The finish line, in the shape of the 18th green at Le Golf National, was just up ahead, so close he could see its fluttering flag and the thousands of expectant spectators surrounding it, waiting, praying for the four-time major winner to do something special to edge Europe closer to winning the Ryder Cup.
Not to be.
Instead of getting him out of the bunker, McIlroy’s shot rolled the ball around its lip and back down into the sand. What had been a bad situation was now verging on hopeless. His next shot, out of the sand and into a lake, finished him off altogether.
Moments later, he was conceding to Justin Thomas.
Europe captain Thomas Bjorn sent McIlroy out first on Sunday morning to get the team rolling. That was also the case in 2016, when captain Darren Clarke also used McIlroy as his pathfinder, that time against Patrick Reed.

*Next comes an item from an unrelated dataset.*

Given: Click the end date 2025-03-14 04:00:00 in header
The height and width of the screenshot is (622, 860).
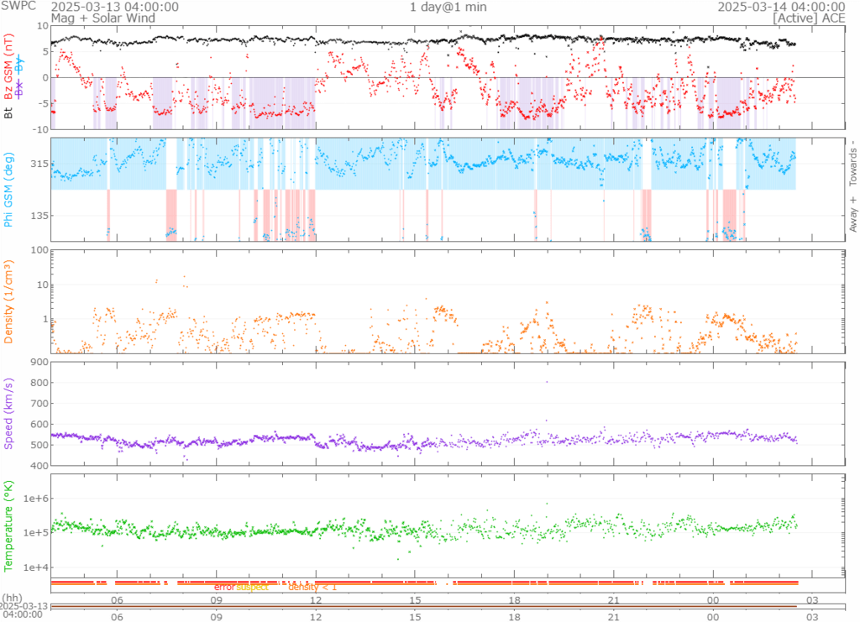Looking at the screenshot, I should pos(780,7).
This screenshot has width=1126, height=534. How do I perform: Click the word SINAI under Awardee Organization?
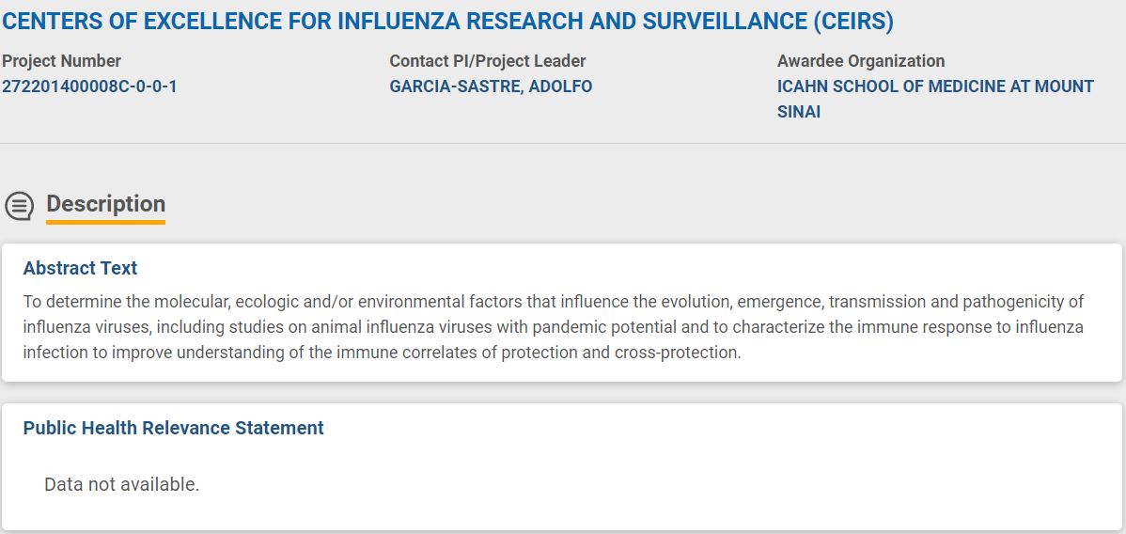(799, 112)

Both times the result was the same: A McIlroy loss by one hole.
“It was a good battle,” McIlroy said to his dad, Gerry, as they made their way off the course. But the disappointment etched into McIlroy’s face as he knocked back a thick post-match milkshake on his way back to the Europe team-room spoke volumes about how much the loss hurt.
In truth, even before he came undone on the last hole, McIlroy’s round had felt like it was stuck together by glue and rope, ready to come apart at any time, and that he could be punished at the end for not capitalizing on earlier opportunities to put Thomas away.

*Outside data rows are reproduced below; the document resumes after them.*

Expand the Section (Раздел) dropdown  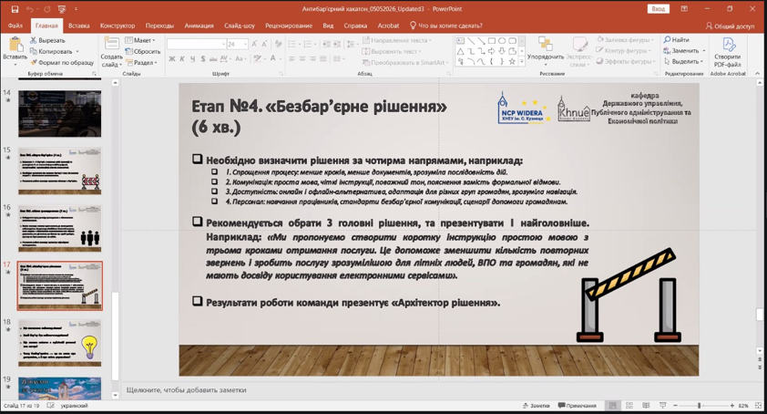(x=141, y=63)
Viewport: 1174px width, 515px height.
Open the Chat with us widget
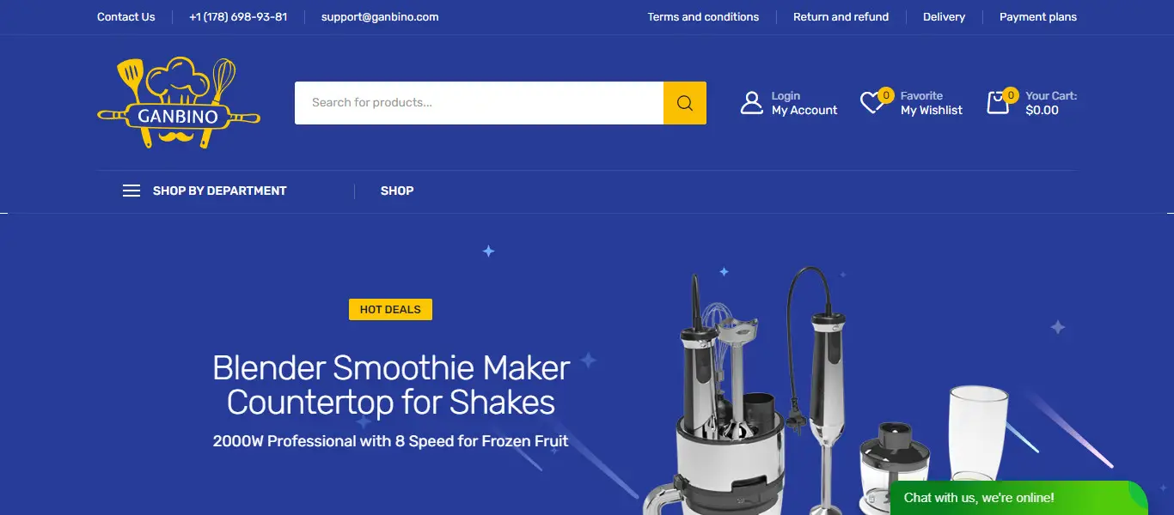(x=1019, y=498)
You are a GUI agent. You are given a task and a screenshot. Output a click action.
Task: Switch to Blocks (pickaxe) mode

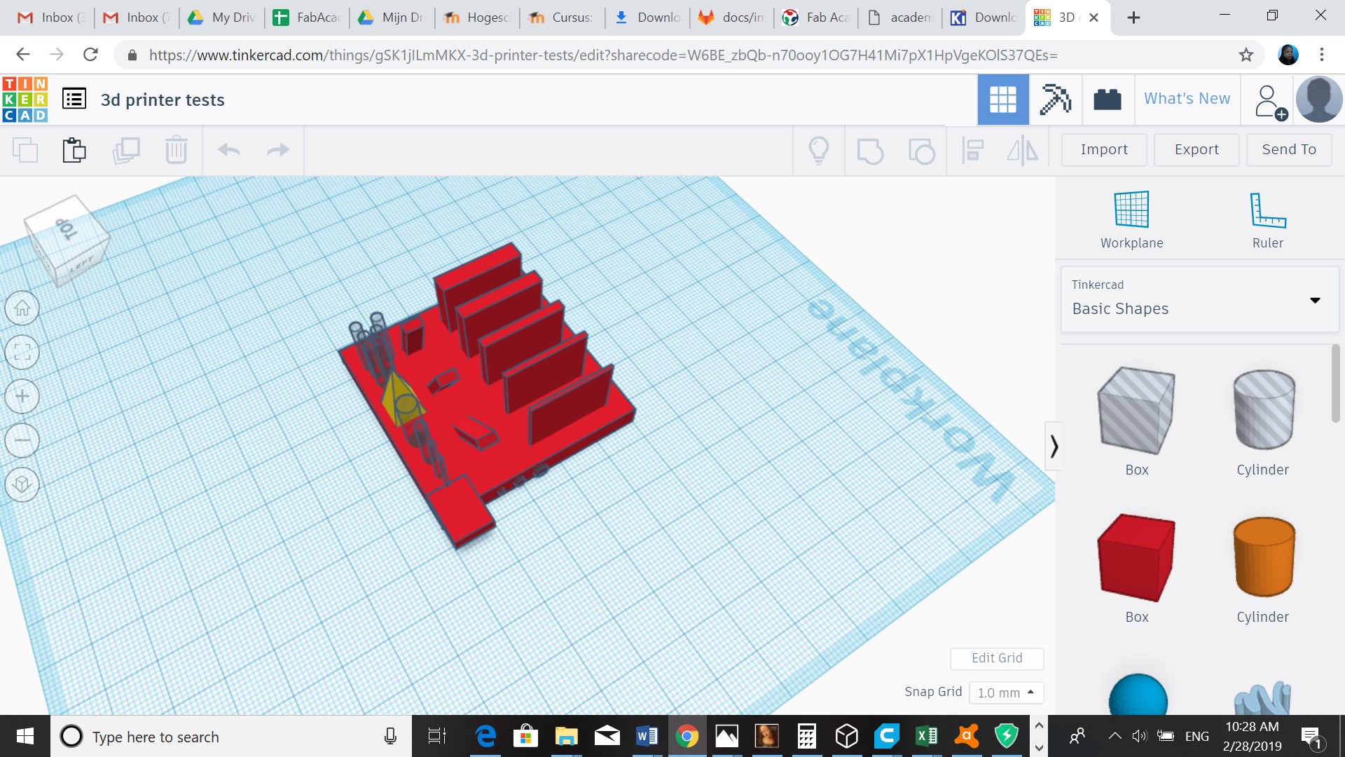[x=1055, y=100]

McIlroy started well enough: He was 1-up after nine holes. But Thomas sank a 10-foot putt to pull level on No. 10 and, after McIlroy went 1-up on No. 13, leveled again on the next hole.

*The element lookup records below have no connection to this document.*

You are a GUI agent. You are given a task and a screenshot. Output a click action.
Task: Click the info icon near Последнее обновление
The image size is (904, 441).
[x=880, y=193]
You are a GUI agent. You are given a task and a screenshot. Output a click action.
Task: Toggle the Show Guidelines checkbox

That is how it stayed to the final hole. Thomas put his hand over his mouth, like a horror movie poster, when his 15-foot putt for birdie stopped on the edge of the hole on No. 15.
Another Thomas putt, slightly downhill, kissed the lip of the hole on No. 16.
A 12-foot putt for Thomas to go 1-up on No. 17 stopped a few centimeters short.
But the sense going into No. 18 was that Thomas was getting closer to landing the knockout punch.
Ultimately, McIlroy’s wayward under-pressure tee-shot that landed him in the lunar-like bunker on the final hole didn’t matter: Europe still won the Ryder Cup.
But it did mean that he never got to putt on No. 18 at the Le Golf National, because none of his five matches got that far.
Sounds like a good excuse to come back.